Spatial slab query latency

Streamlines need to be visualized. One common method for this is to break the tractogram into spatial slabs and query each slab individually. Both mrview and DSI Studio have methods for showing sliced streamlines in 2D.

The trx-cpp library provides a few methods for subsetting a large set of streamlines. This benchmark uses the Axis-aligned bounding box (AABB) method to create subsets of the tractogram.

After computing the AABBs, it issues 20 spatial queries using 5 mm slabs that sweep through the tractogram volume. Each slab query mimics a GUI slice update and records its timing so distributions can be visualized. To keep results representative of interactive use, each query returns at most 500 randomly sampled streamlines from all those intersecting the slab (configurable via TRX_BENCH_MAX_QUERY_STREAMLINES).

Slab query timings

Distribution of per-slab query latency.

Running the benchmarks

Build into build-release (the default expected by run_benchmarks.sh), then use the helper script to run all groups and generate plots:

cmake -S . -B build-release \
  -DCMAKE_BUILD_TYPE=Release \
  -DTRX_BUILD_BENCHMARKS=ON
cmake --build build-release --target bench_trx_realdata

# Run all benchmark groups (filesize, translate+write, query) in sequence.
./bench/run_benchmarks.sh

# Generate plots into docs/_static/benchmarks.
Rscript bench/plot_bench.R --bench-dir bench --out-dir docs/_static/benchmarks

run_benchmarks.sh accepts the following flags:

Flag

Description

--reference PATH

Path to the reference .trx file (required).

--out-dir DIR

Output directory for JSON results (default: bench/).

--build-dir DIR

Path to the CMake build directory (default: build-release).

--profile core|full

core (default) skips DPV and compression for large streamline counts to keep run time manageable; full runs every combination.

--verbose

Enable per-benchmark progress logging.

Environment variables (set before calling run_benchmarks.sh or the binary directly):

Variable

Description

TRX_BENCH_BUFFER_MULTIPLIER

Scale I/O buffer sizes for slow storage (HDD, NFS). Default: 1.

TRX_BENCH_CHUNK_BYTES

Positions chunk size for translate+write (default: 1073741824 = 1 GB).

TRX_BENCH_MAX_STREAMLINES

Cap the maximum streamline count tested (default: 10000000).

TRX_QUERY_TIMINGS_PATH

If set, per-slab query latencies are appended as JSONL to this path.

TRX_RSS_SAMPLES_PATH

If set, time-series RSS samples during file-size runs are appended as JSONL.

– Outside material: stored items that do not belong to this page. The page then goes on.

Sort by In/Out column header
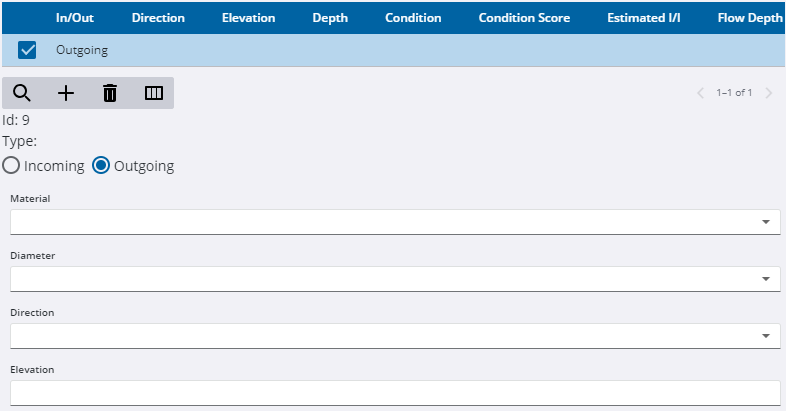 [75, 18]
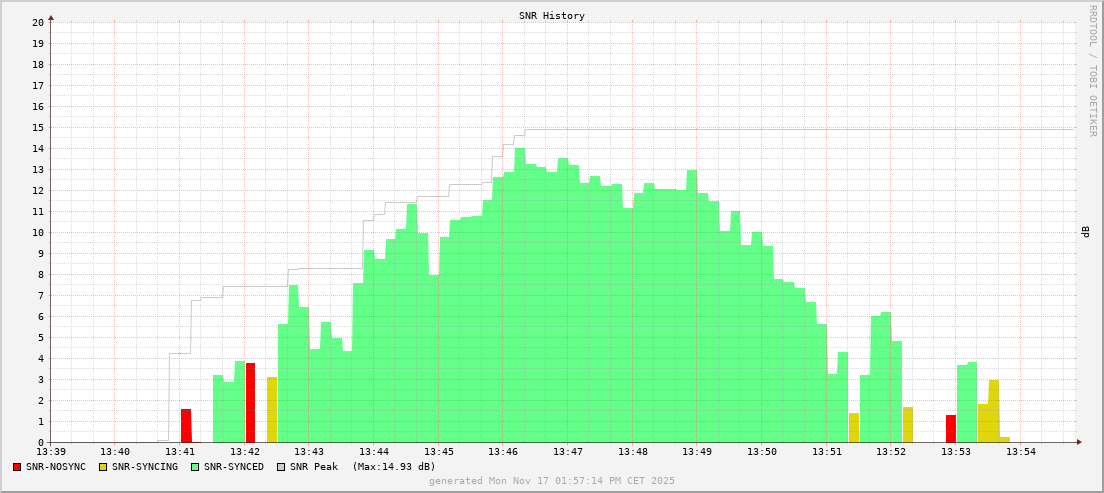
Task: Click the red SNR-NOSYNC legend swatch
Action: pyautogui.click(x=17, y=467)
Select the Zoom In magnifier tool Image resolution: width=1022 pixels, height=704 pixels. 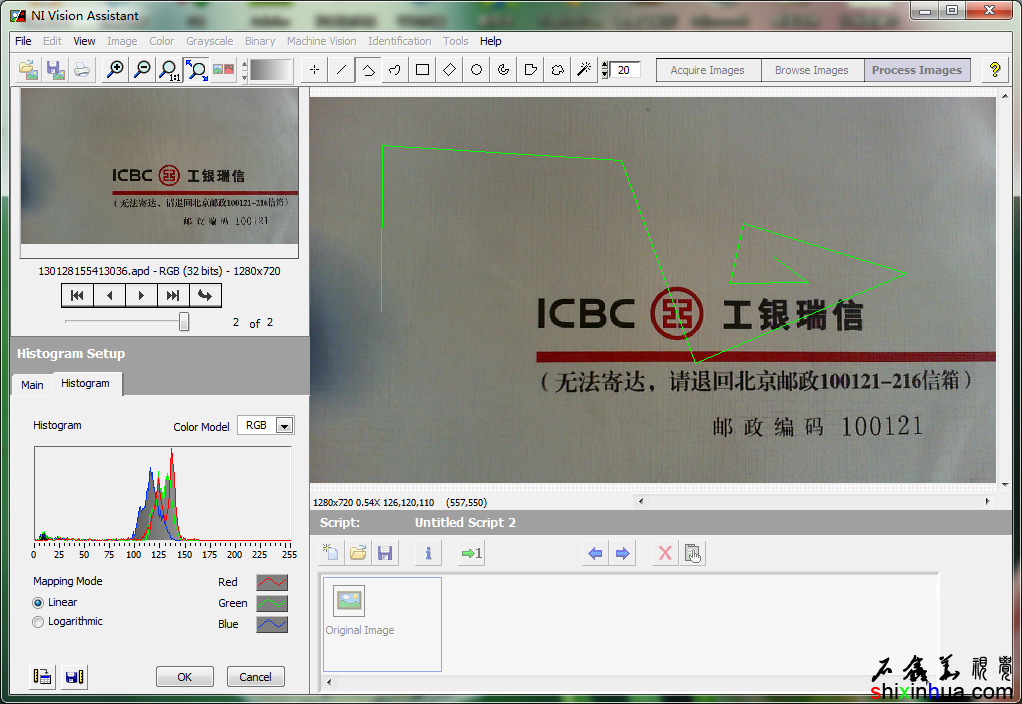click(x=116, y=70)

Example — slower storage with a reduced streamline cap:

TRX_BENCH_BUFFER_MULTIPLIER=4 \
TRX_BENCH_MAX_STREAMLINES=5000000 \
  ./bench/run_benchmarks.sh \
    --reference /path/to/reference.trx \
    --out-dir bench/results_hdd

RSS measurement

The max_rss_kb counter in every benchmark reports the per-iteration RSS delta: the maximum increase in resident memory observed during a single benchmark iteration, sampled at the start and end of each iteration. This avoids contamination from earlier iterations whose pages may still be resident in the OS page cache.

On macOS the current RSS is read via mach_task_basic_info.resident_size; on Linux via VmRSS in /proc/self/status. The run_benchmarks.sh script runs each benchmark group (filesize, translate, query) as a separate process to prevent cross-group RSS accumulation.